As mentioned in our previous analysis, the breakout rally in COMP prices sustained above the broken trendline and the selling pressure near the $55 resistance level results in a retracement to retest the trendline. However, the post-retest reversal results in a price jump of 15% over the last three days and prepares to surpass the overhead resistance at $55.
Source - Tradingview
The COMP price action shows a morning Star pattern fueling the post-retest reversal, leading to a V-shape pattern with a neckline at $55. Hence if the daily prices close above the $55 resistance, traders can expect a bull run to the $75 mark.
The MACD indicator shows the positive histograms resurfacing as the fast and slow lines avoid a bearish crossover at the zero line. Hence the technical indicator displays a rise in the buying pressure promoting bullish growth.

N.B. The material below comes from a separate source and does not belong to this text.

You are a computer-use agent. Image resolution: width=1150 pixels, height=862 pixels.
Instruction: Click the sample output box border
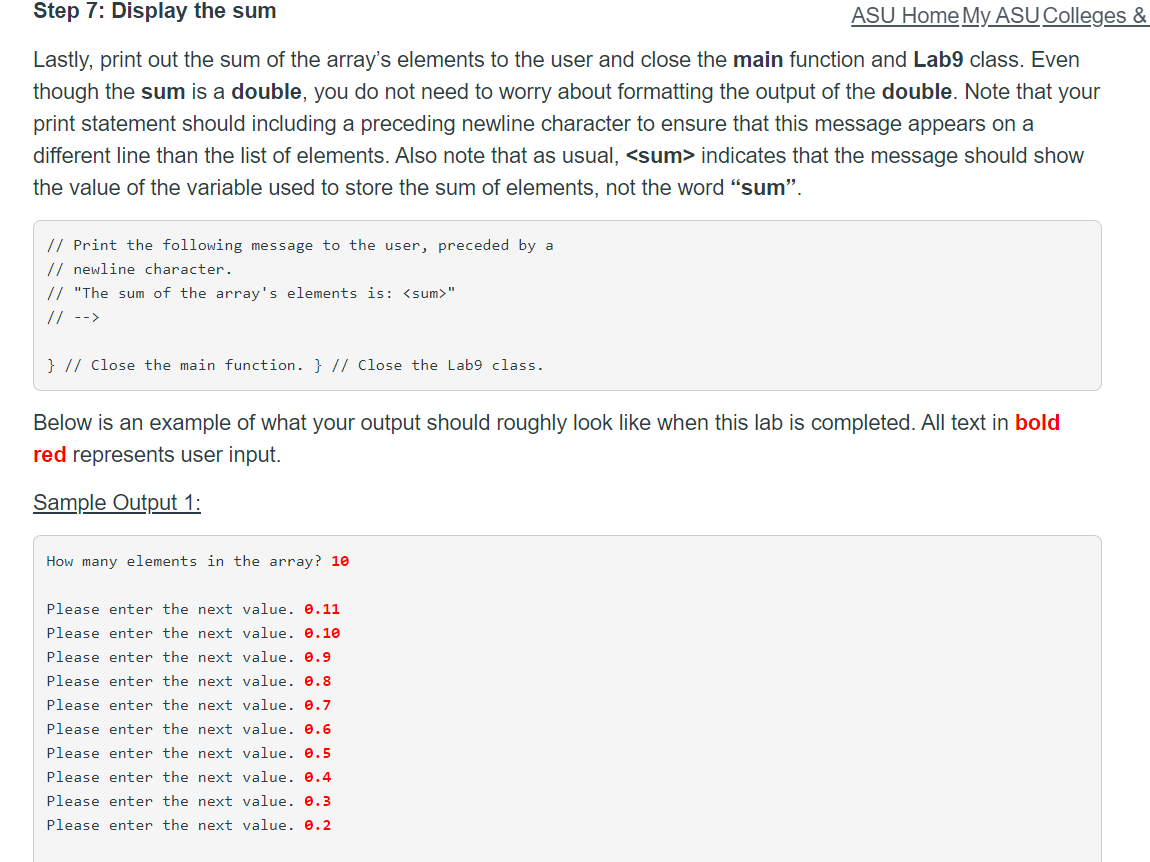coord(567,536)
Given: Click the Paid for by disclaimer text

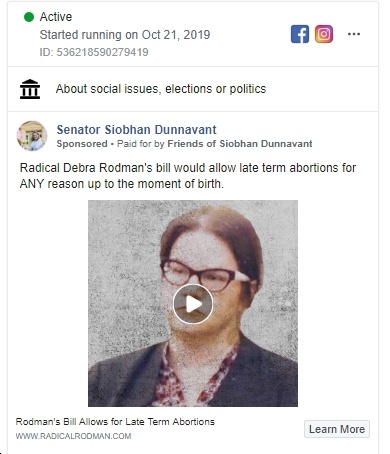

The RSI indicator shows a sharp V-shaped reversal from the halfway line displaying a jump in the underlying bullishness. Furthermore, the price jump surpasses the 50-day SMA, making the 100-day SMA the next crucial resistance.
In a nutshell, COMP technical analysis displays a high probability of a bullish trend surpassing the $55 level and reaching the $75 mark.
If the buying pressure sustains throughout the day, traders can definitely find the closing price surpassing the $55 mark. In such a case, the breakout rally is expected to continue and reach the $75 resistance level.
Conversely, a reversal from the $55 mark will result in a double top formation with a neckline at the $45 mark.